Sunday 21 November 2010

Example of Topic Maps

  •  Making a topic map
Create a topic map about XML, where it can be founded topics representing 'the XML Recommendation', 'the W3C', and 'Tim Bray'.
The types of the topics should be 'standard', 'standards body', and 'person'.
The relationship between the XML Recommendation and the W3C is called 'publishing', while the relationship between the Recommendation and Tim Bray is one of 'authorship'. So in the 'authorship' association Tim Bray plays the role of 'author' while the XML Recommendation plays the role of 'work'.
For "Tim Bray", occurrences should be his home page. 

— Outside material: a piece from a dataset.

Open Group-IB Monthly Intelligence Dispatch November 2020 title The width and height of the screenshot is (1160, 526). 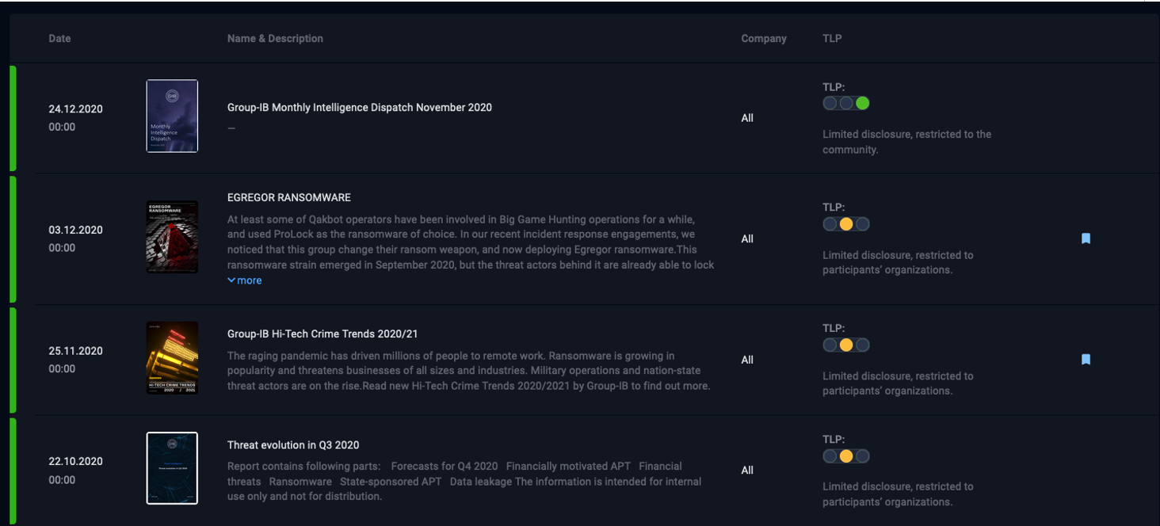pos(359,108)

To create a topic map for the example above we can start by defining topics for the three topic types. This is done as follows:

<topicMap xmlns="http://www.topicmaps.org/xtm/1.0/"
          xmlns:xlink="http://www.w3.org/1999/xlink">

  <topic id="person">
    <baseName>
      <baseNameString>Person</baseNameString>
    </baseName>
  </topic>

  <topic id="standards-body">
    <baseName>
      <baseNameString>Standards body</baseNameString>
    </baseName>
  </topic>

  <topic id="standard">
    <baseName>
      <baseNameString>Standard</baseNameString>
    </baseName>
  </topic>

</topicMap>

This gives us three topics suitable for use as topic types in our topic map. The baseName elements give the topics names that can be used to display the topics. The next step is to add one topic to be used as an occurrence type and our three instance topics, complete with names and occurrences. (The fragment below should be inserted inside the topicMap element above. The order of topic elements in topic maps is irrelevant.)

 
  <topic id="xml-rec">
    <instanceOf>
      <topicRef xlink:href="#standard"/>
    </instanceOf>
    <baseName>
      <baseNameString>The XML Recommendation</baseNameString>
    </baseName>
  </topic>

  <topic id="tim-bray">
    <instanceOf>
      <topicRef xlink:href="#person"/>
    </instanceOf>
    <baseName>
      <baseNameString>Tim Bray</baseNameString>
    </baseName>
  </topic>

  <topic id="homepage">
    <baseName>
      <baseNameString>Homepage</baseNameString>
    </baseName>
  </topic>

  <topic id="w3c">
    <instanceOf>
      <topicRef xlink:href="#standards-body"/>
    </instanceOf>
    <baseName>
      <baseNameString>World Wide Web Consortium</baseNameString>
    </baseName>
    <occurrence>
      <instanceOf>
        <topicRef xlink:href="#homepage"/>
      </instanceOf>
      <resourceRef xlink:href="http://www.w3.org"/>
    </occurrence>
  </topic>

The first two topic elements create topics for the XML Recommendation and Tim Bray, making them instances of the "standard" and "person" topic types we defined earlier. Notice how instanceOf is used to provide the class and topicRef is used to point to the topic that defines the class. Then we define the occurrence type "homepage" and finally a topic for the W3C, which is of type "standards-body" and even has a "homepage" occurrence. The resourceRef element inside the occurrence gives the URI of the resource that is the occurrence.
Finally, we are ready to create topics for the association and role types and create the corresponding associations in order to complete the topic map. The fragment below does just this. 

 <topic id="authorship">
    <baseName>
      <baseNameString>Authorship</baseNameString>
    </baseName>
  </topic>

  <topic id="author">
    <baseName>
      <baseNameString>Author</baseNameString>
    </baseName>
  </topic>

  <topic id="work">
    <baseName>
      <baseNameString>Work</baseNameString>
    </baseName>
  </topic>

  <association>
    <instanceOf>
      <topicRef xlink:href="#authorship"/>   
    </instanceOf>

    <member>
      <roleSpec>
        <topicRef xlink:href="#author"/>
      </roleSpec>
      <topicRef xlink:href="#tim-bray"/>
    </member>

    <member>
      <roleSpec>
        <topicRef xlink:href="#work"/>
      </roleSpec>
      <topicRef xlink:href="#xml-rec"/>
    </member>
  </association>

  •  How to Use Topic Maps

     
    For creating a topic map there are three main approaches
    • Have humans author the topic maps manually. This usually gives very high-quality and rich topic maps, but at the cost of human labor. This is appropriate for some projects, while prohibitively expensive for others.
    •  Automatically generate the topic map from existing source data. This can give very good results if the existing data are well-structured (sound familiar?); if not, there are various natural-language processing tools that might help.
    •  Automatically produce the topic map from structured source data like XML, RDBMSs, LDAP servers, and more specialized applications.